Bukan hanya masak sayur, masak kue pun wanita berkulit putih ini mahir. Hasil kerjanya terkadang di unggah di Instagram miliknya. Bahkan di group Whatsapp teman teman SMP tahun lulus 1997. Bukan hanya Dewi, Sri Dayanti, warga Kabupaten Anambas juga masih menggunakan gas tabung yang sebenarnya lebih mahal dibandingkan dengan gas pipa yang didistribusikan oleh PT Perusahaan Gas Negara (PGAS) Tbk. Kedua orang itu berada di daerah negeri penghasil migas di Indonesia. Namun mereka belum merasakan betapa murah nya menggunakan gas bumi yang terhubung dari pipa yang dipasok PGN. Saat ini di Kepri, baru di Batam yang bisa menggunakan gas tersebut. Sementara enam kabupaten kota lainnya seperti di Tanjungpinang belum menggunakan gas bumi dari jaringan pipa PGN. Apalagi seperti di Kabupaten Natuna, Anambas, Lingga, Karimun dan Bintan.

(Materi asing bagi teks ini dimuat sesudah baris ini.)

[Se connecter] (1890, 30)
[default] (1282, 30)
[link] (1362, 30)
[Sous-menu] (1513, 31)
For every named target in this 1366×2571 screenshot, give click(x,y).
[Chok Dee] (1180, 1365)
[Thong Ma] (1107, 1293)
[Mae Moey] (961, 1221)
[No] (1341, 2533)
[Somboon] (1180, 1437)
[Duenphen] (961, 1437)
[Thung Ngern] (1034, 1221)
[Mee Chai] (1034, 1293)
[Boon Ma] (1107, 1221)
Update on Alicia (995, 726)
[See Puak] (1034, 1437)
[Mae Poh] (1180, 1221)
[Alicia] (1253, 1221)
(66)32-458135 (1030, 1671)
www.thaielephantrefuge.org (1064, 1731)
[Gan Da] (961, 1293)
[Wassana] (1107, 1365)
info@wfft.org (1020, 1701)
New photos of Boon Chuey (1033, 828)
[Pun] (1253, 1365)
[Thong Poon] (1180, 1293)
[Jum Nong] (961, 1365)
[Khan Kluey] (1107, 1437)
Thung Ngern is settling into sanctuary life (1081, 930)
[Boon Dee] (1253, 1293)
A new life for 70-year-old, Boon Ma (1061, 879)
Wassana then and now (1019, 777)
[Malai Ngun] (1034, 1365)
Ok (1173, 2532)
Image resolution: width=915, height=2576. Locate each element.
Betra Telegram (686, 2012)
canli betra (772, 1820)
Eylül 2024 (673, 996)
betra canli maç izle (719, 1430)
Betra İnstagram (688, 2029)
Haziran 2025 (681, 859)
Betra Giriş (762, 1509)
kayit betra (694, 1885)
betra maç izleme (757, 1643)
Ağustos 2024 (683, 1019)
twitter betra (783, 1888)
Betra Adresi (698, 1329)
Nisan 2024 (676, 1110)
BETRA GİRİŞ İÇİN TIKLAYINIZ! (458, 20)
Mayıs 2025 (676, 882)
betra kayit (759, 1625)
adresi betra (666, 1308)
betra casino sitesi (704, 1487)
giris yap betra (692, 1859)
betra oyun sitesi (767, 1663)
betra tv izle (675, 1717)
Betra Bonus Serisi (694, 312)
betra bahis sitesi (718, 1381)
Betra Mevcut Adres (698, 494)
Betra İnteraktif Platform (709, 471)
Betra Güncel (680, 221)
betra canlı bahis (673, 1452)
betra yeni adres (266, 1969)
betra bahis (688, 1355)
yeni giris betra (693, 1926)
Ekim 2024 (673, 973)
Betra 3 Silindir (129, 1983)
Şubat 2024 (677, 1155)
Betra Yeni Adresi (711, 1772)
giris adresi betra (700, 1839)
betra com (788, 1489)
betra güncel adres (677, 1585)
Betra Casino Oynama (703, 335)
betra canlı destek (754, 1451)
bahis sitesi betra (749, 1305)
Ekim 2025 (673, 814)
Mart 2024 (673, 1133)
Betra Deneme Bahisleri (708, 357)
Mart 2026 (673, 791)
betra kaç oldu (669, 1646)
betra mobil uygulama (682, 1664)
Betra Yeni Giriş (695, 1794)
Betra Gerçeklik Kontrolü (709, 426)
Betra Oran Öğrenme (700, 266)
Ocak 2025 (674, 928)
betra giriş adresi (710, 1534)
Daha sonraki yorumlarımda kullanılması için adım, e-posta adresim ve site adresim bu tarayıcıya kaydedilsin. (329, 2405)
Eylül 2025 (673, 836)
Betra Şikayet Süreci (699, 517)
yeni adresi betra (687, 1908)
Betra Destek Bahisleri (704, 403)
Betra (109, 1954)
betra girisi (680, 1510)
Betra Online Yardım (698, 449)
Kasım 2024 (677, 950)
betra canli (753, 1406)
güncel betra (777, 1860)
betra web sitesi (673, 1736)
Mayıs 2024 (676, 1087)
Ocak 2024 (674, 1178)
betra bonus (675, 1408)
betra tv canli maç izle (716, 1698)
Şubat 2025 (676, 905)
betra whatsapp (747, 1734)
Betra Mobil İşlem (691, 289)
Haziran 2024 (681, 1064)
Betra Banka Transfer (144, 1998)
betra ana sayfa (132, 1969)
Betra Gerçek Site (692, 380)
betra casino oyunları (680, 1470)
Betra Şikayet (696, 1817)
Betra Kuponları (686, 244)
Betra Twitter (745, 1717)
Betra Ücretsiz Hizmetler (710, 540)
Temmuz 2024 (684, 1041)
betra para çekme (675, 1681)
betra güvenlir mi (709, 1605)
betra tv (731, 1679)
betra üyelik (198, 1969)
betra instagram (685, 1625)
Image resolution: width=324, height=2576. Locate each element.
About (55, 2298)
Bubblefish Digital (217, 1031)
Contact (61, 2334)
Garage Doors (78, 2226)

”Saya masih menggunakan gas tabungan. Dan terkadang gas listrik,” ujar Dewi Asnita seorang pedagang di di Kota Ranai, Kabupaten Natuna kepada Tanjungpinang Pos, Minggu (24/11).

Ia berharap juga gas PGN yang katanya murah sampai ke Natuna. Sedangkan menurut Sri Dayanti, seorang warga Tarempa, Kabupaten Anambas mengakui, sampai sejauh ini mereka belum menikmati gas bumi seperti beberapa perumahan di Batam.

”Kami masih menggunakan gas LPG tabungan. Karena belum masuk model pipa seperti di Batam itu,” ujar Sri Dayanti.

Informasi yang diperoleh Sri dari kawannya di Batam, penggunaan gas bumi jauh lebih murah hingga 60 persen dibandingkan gas LPG. Dan tentu juga lebih efisien. Dia berharap, pemerintah melalui PGN membangun jaringan pipa gas ke rumah tangga di Anambas.

”Karena sebagai daerah penghasil gas, kami hanya melihat proses produksi, pekerja membangun pipa pipa gas, tapi gas dari perut bumi Natuna dan Anambas tidak sampai di kita. Apalagi gas LPG sampai di Anambas mahal dua kali lipat dibandingkan dengan di Tanjungpinang maupun Batam,” ujar Sri.

Sementara di Batam, sampai Oktober 2019, PGN mencatat mereka sudah membangun 141,3 Km jaringan pipa gas Kota Batam. Panjangnya pipa yang sudah dibangun hampir di sebagian besar Pulau Batam, nantinya bisa menjangkau rumah warga. Sampai saat ini gas bumi baru bisa digunakan 4.720 pelanggan rumah tangga, 93 industri dan komersial, 29 pelanggan kecil. Sales Area Head PT PGN Batam, Wendi Purnomo, menyatakan, tahun 2020, jumlah tersebut akan bertambah banyak. Sudah ada 4.000 rumah tangga di Batam yang telah didata untuk mendapatkan sambungan gas rumah tangga (jargas) dari Kementerian ESDM. Pipa tersebut langsung terhubung dari pipa induk PGN ke rumah rumah warga. Konsumen antusias menggunakan program pemerintah ini karena dianggap murah dibandingkan dengan pakai tabung gas LPJ. 4.000 rumah tangga calon penerima program jargas ini tersebar di wilayah Batam Kota, Batam Center, Batuaji, Tanjunguncang, Nagoya, Batuampar, dan Kabil.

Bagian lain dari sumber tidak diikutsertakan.